Americans are beginning to care less about others and more about themselves, claims the American Psychological Association

A potential solution might just be to read more fiction. 

“Reading literary fiction helps people develop empathy, theory of mind, and critical thinking,” according to the Harvard business review

We are surrounded by works of fiction every day, whether it be TV shows, novels, films or comic strips. 

“In these narrative worlds we experience a simulated reality and feel real emotions in response to the conflicts and relationships of story characters,” said Canadian psychologist Keith Oatley in a study he conducted. 

It is the connection between the reader and the characters that allows us to feel empathy for them, to enter their world and go through their experiences. 

“There is growing evidence that reading narratives, even those explicitly labeled as fiction, is far from a meaningless leisure activity that ends when one closes the cover of a book,” Oatley said. 

Additionally, NIU director of undergraduate studies and associate professor in English, Melissa Adams-Campbell, is captivated by literature and the emotions a person can feel when reading. 

“I think that English has always been, for me personally, a place where I can escape the troubles of whatever’s going on in life,” Campbell said. 

When you are reading a story, you are forced to think about the thoughts and actions of the protagonist, antagonist and supporting characters, thus enabling you to do the same with your peers in the real world.  

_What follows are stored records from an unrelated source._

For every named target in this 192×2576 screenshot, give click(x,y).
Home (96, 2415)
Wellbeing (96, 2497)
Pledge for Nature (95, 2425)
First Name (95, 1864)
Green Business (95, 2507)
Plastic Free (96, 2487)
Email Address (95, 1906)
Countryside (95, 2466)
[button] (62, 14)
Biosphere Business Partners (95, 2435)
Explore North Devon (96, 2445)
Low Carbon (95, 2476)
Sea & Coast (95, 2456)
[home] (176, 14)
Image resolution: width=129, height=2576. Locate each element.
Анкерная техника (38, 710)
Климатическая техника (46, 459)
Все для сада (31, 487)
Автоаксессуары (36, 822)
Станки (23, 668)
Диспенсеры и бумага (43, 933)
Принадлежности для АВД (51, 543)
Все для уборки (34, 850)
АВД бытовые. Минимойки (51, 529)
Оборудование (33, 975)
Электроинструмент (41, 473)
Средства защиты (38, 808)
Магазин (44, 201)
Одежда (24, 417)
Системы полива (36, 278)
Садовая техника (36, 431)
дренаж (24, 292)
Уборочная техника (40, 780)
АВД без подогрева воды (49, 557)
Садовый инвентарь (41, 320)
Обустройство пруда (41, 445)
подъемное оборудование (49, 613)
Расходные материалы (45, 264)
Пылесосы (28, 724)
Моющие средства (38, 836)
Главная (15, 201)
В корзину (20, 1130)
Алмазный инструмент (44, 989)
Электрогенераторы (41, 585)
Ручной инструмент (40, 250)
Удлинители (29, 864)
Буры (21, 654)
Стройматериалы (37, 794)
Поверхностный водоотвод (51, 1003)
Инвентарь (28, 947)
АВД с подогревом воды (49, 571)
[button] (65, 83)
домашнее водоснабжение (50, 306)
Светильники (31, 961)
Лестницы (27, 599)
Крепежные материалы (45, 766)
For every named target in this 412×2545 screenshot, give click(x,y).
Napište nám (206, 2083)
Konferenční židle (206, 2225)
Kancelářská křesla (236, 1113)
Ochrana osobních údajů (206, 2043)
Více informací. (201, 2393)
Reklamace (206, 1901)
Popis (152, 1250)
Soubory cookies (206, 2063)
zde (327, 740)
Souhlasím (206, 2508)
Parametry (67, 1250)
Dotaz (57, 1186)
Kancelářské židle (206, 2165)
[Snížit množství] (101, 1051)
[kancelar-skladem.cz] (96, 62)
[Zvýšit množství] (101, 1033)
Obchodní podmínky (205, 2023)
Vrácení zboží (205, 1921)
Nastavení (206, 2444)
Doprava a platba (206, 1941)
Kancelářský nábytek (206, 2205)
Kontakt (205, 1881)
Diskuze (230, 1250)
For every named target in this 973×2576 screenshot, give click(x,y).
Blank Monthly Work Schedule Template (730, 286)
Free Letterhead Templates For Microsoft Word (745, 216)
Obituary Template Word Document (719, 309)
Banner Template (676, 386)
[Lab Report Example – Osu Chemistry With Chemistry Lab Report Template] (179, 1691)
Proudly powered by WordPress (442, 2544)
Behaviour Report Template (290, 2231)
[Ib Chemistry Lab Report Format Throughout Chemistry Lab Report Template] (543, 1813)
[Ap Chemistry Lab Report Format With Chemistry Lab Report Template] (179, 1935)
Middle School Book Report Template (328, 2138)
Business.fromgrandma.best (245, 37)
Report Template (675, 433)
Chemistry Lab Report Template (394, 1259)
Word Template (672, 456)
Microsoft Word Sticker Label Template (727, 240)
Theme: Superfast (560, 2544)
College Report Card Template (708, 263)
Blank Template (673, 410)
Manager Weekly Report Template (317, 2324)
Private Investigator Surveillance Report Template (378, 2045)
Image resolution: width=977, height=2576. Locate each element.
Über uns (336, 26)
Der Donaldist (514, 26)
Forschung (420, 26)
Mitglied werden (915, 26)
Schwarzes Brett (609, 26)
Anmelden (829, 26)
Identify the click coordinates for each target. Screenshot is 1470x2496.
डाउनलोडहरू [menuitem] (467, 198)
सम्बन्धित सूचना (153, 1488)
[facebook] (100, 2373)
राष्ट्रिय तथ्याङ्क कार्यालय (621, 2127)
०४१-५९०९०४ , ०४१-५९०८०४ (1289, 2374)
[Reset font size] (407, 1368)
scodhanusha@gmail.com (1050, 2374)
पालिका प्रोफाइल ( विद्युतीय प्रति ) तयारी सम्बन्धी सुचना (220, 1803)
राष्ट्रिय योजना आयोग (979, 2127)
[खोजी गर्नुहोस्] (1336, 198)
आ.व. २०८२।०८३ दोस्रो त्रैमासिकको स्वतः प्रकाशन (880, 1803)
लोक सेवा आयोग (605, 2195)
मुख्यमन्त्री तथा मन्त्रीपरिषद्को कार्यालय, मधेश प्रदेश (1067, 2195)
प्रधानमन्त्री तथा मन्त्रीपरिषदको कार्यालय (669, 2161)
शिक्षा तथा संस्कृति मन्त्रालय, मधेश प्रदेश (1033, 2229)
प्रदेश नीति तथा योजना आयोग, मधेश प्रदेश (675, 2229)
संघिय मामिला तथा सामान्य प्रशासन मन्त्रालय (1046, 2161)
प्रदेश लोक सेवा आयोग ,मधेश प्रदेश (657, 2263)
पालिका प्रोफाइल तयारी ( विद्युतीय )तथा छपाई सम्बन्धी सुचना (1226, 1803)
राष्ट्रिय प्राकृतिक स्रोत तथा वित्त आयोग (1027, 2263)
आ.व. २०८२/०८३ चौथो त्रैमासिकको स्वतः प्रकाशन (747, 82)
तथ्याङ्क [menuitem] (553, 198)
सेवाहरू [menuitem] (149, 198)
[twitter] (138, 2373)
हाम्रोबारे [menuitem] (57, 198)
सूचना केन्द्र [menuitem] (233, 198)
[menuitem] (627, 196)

“If there’s a catastrophe, you might just want to hide on a sofa with a blanket over your head but a hero in the story might come out and be very brave and confrontational,” Campbell said. “You have to imagine other ways of being in the world and that makes you, I think, more attentive to how people act in the nonfiction world.” 

With October being National Book Month, there is no better time than the present to pick up the book you have been putting off for too long, dust off the cover and start reading.